# être porteur / porteuse



## rightbabel

Salut les amis.

¿Qué es un "secteur porteur" en una economía? 

El _Petit Robert_ "Secteur industriel porteur": en plein développement et entraîtant le developpement d'autres branches.

En castellano ¿diríamos "sector estratégico", "sector emergente" o qué diríemos?

Merci bien


----------



## rightbabel

Quería decir "diríamos". Perdón


----------



## Cintia&Martine

Buenos días, bonjour,

_Emergente_ no está mal, tienes también: _prometedor_.

Au revoir, hasta luego


----------



## Inaxio L

Salut à tous! J'aimerais savoir la traduction de _porteur pour _dans cette phrase: "se debe à"?

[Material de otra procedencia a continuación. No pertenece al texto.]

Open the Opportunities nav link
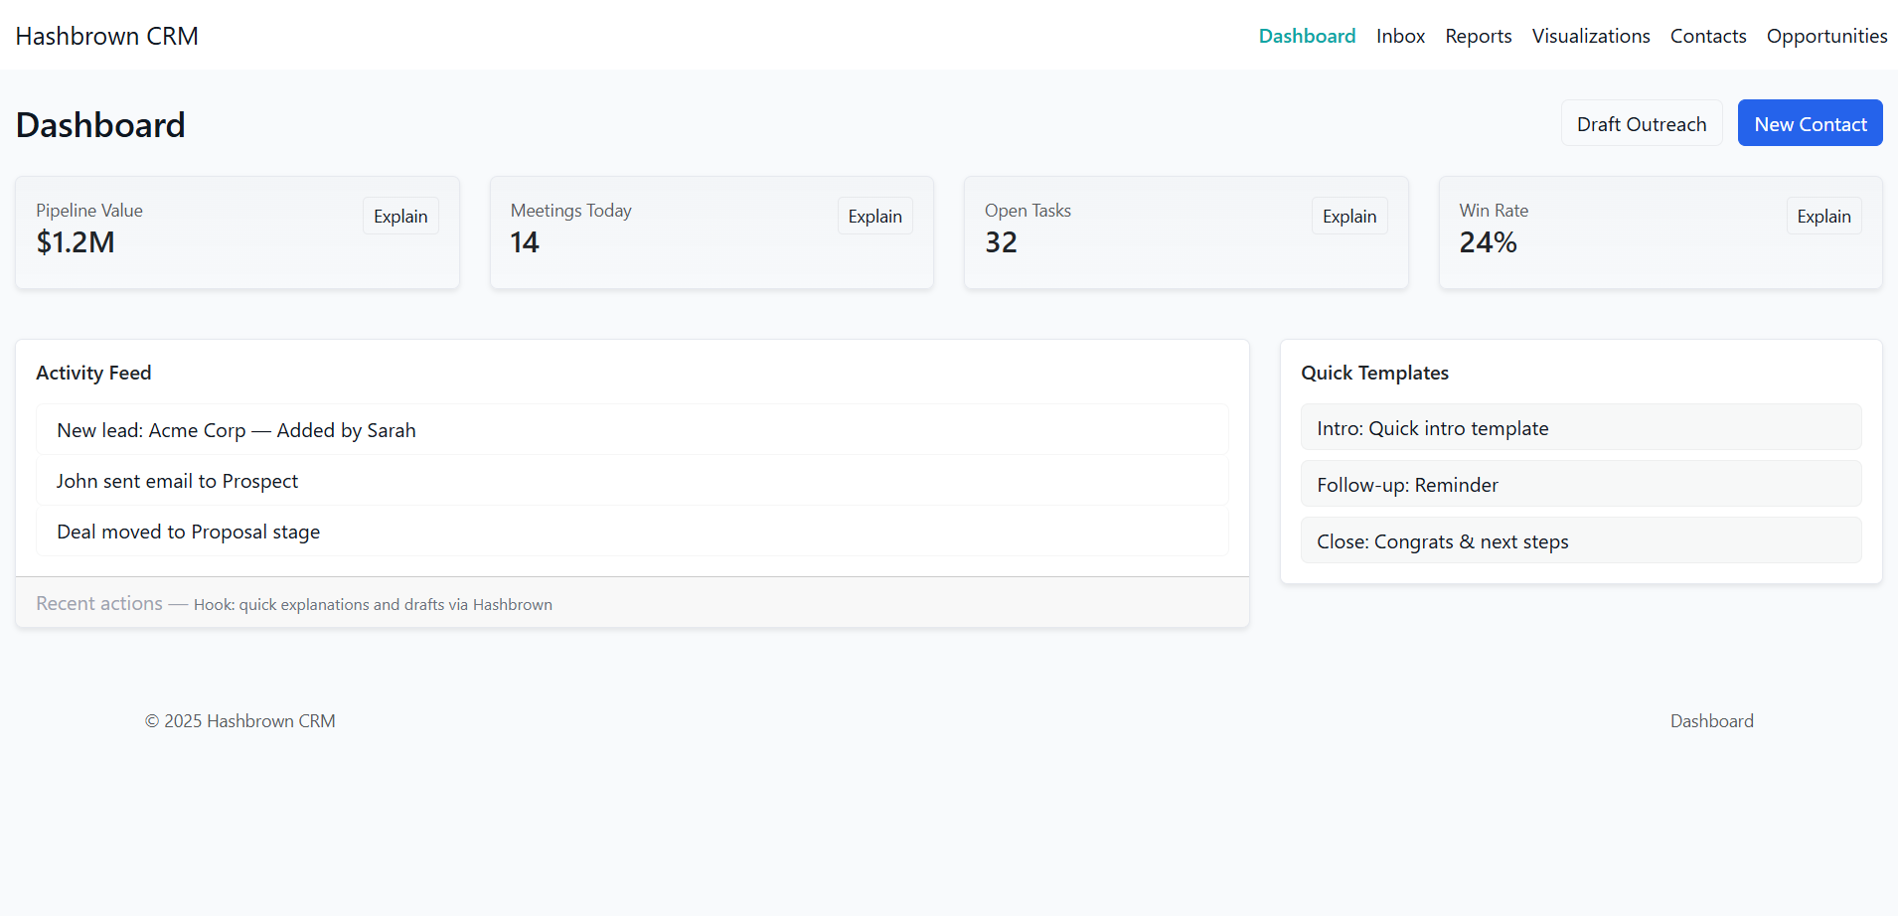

Ce geste est porteur pour deux raisons principales :


À tout


----------



## Tina.Irun

Buenas noches Inaxio:

Estoy pensando en "*significativo*" aunque espera otras opiniones.


----------



## Cintia&Martine

Buenas noches, bonne nuit,

- _Être porteur_. Expresión bastante reciente (hace 25 años no se empleaba en este sentido: era sencillamente _que conlleva_) para decir que algo "promete". Que me corrijan los francófonos de Francia.

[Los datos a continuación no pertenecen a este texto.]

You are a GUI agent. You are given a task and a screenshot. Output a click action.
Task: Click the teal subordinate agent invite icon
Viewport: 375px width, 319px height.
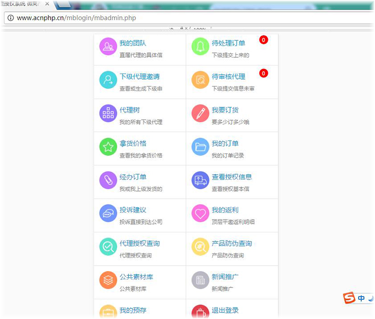tap(108, 80)
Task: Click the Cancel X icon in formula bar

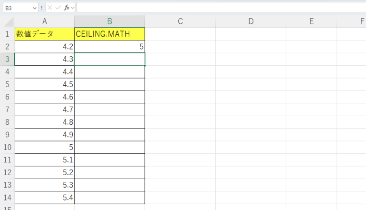Action: pyautogui.click(x=50, y=8)
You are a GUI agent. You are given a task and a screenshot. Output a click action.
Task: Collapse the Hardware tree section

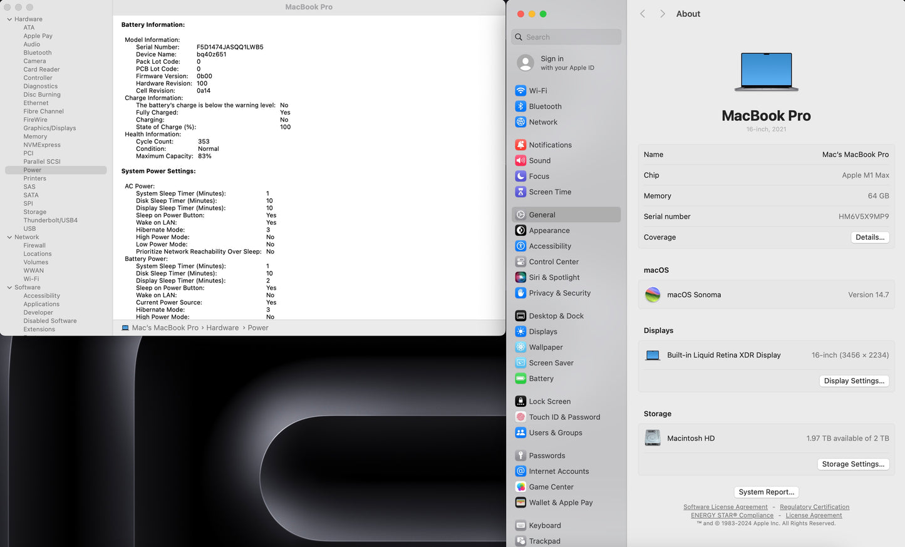(9, 19)
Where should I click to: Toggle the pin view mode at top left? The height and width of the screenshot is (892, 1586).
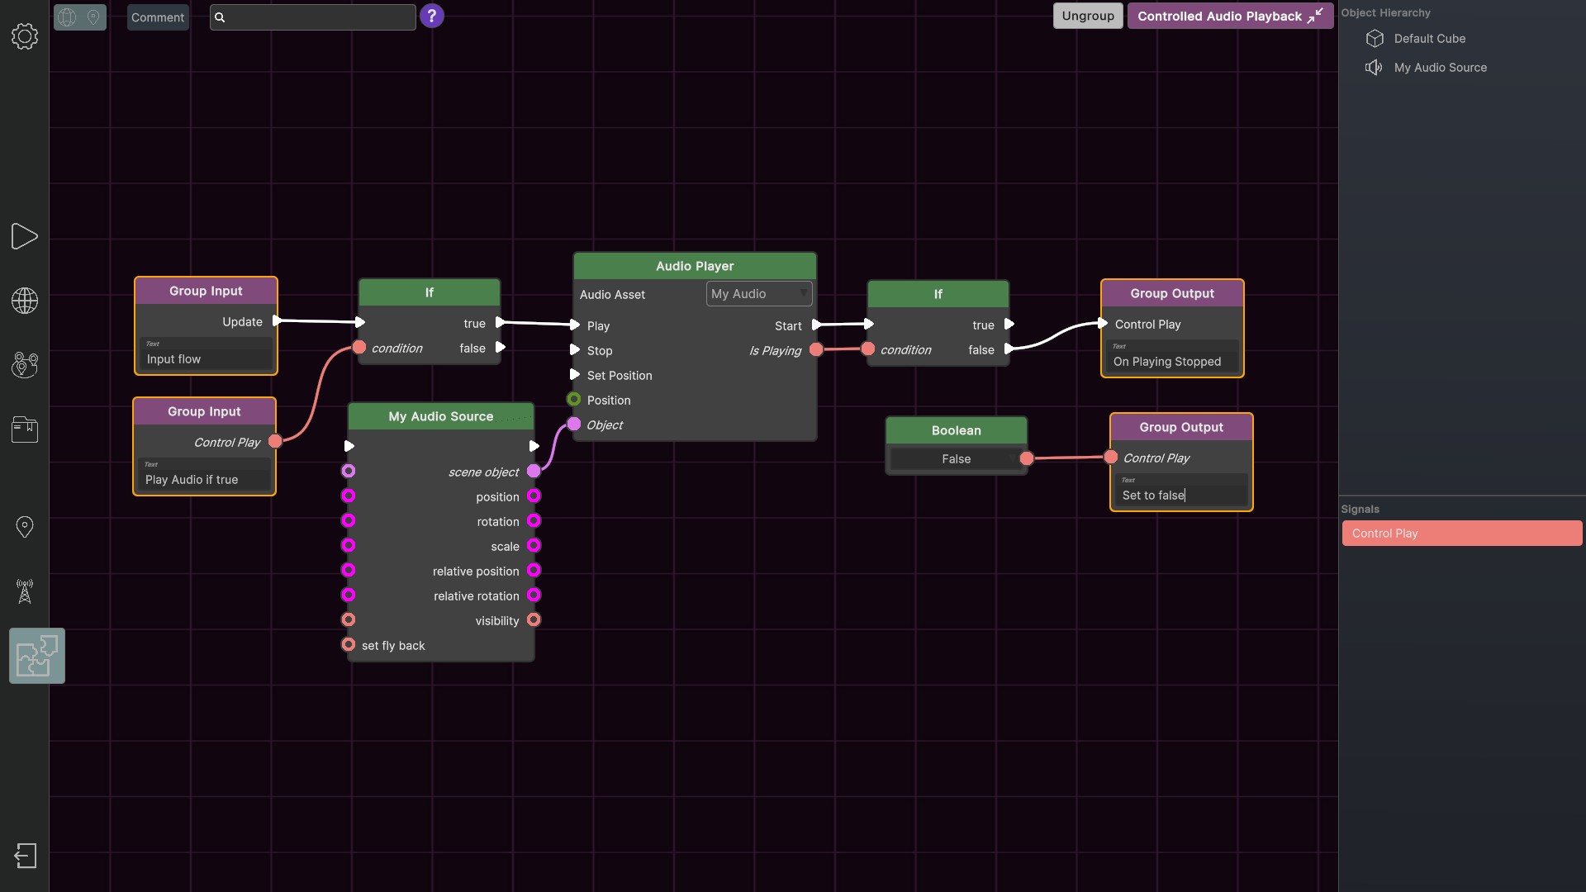coord(93,17)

La preposición _pour _no va con _être porteur_ pero con _deux raisons_.

Para asegurarnos te invito a darnos la frase entera y el contexto.
Au revoir, hasta luego


----------



## Tina.Irun

En el caso de "marché porteur", ya que utiliza "mercado prometedor".

En el caso de un gesto, me cuesta utilizarlo.
Aparte "que promete", ¿podría ser alentador?


----------



## Inaxio L

Salut,
He aquí más contexto, política en puro, habla de la época de la transición y los gestos que tuvo el rey Juan Carlos:

et qu’il a posé un autre geste politique important en le faisant en partie en catalan. 

Ce geste est porteur pour deux raisons principales : cela marqua le début de la réconciliation des nations au sein d’une Espagne plurielle et contribua à la reconnaissance d’une culture et d’une nation historiquement pleinement constituée

Merci


----------



## Tximeleta123

Aupa Inaxio! 

A mi me gusta la opción que te ofrece Tina: *significativo.*

Otra opción que tal vez valga: *relevante.*

Un saludo


----------



## Inaxio L

Eskerrik asko Tximeleta, Tina y demás


----------



## Tina.Irun

Tximeleta123 said:


> Aupa Inaxio!
> 
> A mi me gusta la opción que te ofrece Tina: *significativo.*
> 
> Otra opción que tal vez valga: *relevante.*
> 
> Un saludo



Hola Arantza:
¡Relevante me parece perfecto!


----------



## Pitufadezaragoza

bonjour,
comment traduire *Une paix  porteuse de développement et de démocratie. *
*una paz que abarca desarrollo y democracia?*
 
*Gracias,*
*un saludo,*
*P.*


----------



## marcoszorrilla

Una paz portadora de desarrollo y  democracia.


----------



## jorgehrm78

Bon jour, j'ai une question sur le signification en Spagnol de la suivant expression: "Peut-etre des secteurs moins porteurs" j'entend: "Pueden ser los sectores menos llevaderos?" 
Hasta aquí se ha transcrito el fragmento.